Decades ago, tiered pricing (the “level” system) became trendy. It started with good intentions and what seemed like a well-considered approach. The philosophy of the model revolved around the belief that professionals with superior skills should charge and be compensated more for their services. So, salon owners placed their professionals in different skill levels, assigning labels to them like “apprentice,” “associate,” and “master.” Their menus displayed several different prices for each service, their values being determined based on the skill level of the person performing it.

Seems like a decent idea, right? Your senior professionals are happy because their superior skills are being rewarded and recognized. The investment and liability from your lower-skilled workers gets offset by their lower cost. (In addition to charging less for their services, many tiered salons were paying those professionals less.) Ultimately, this system just doesn’t work in practice the way it seemed it would on paper.

Salons that essentially rank their professionals in this way give clients the (correct) impression that their professionals aren’t of equal technical competence.

Why would you have anyone performing services on clients in your salon if their skills fell below what you would expect of your most capable licensed professionals?

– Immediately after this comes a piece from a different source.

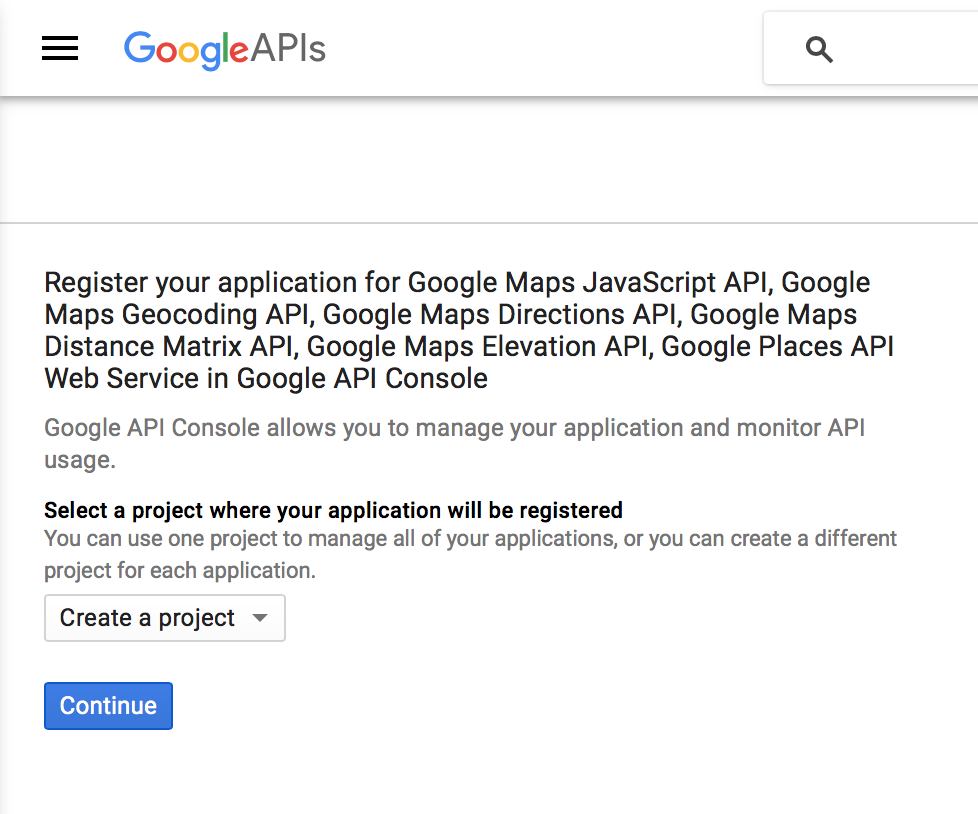Click the dropdown arrow next to Create a project
This screenshot has height=814, width=978.
(260, 618)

This system enables managerial laziness by presenting subpar hiring standards and mediocre employee training as some kind of strategy. It excuses poor technical skill by appending a lackluster job title to those professionals and pricing their services accordingly. Clients should expect that they’ll receive the same quality of service, regardless of whose chair they’re sitting in.

Finally, for a system seemingly designed to increase morale, it tends to do just the opposite. For every “senior” who feels validated exists a handful of “associates” and “apprentices” who feel undervalued.

To make matters worse, promotions initially tend to cause more stress for the professional than they alleviate. When they “move up,” they must contend with their own clients, who may be frustrated that their service prices suddenly—and from their perspective, arbitrarily—increased. They might be happy for their stylist, but the clients may also feel that they’re being punished, especially since their willingness to repeatedly sit in that professional’s chair despite her mediocre abilities lead to that promotion in the first place.

It doesn’t stop there. Employees may not agree with the promotion of one of their coworkers. Some apprentice level professionals may get angry to see one of their colleagues promoted before them. Some senior level professionals may not appreciate a coworker they consider to be less skilled being promoted to their tier.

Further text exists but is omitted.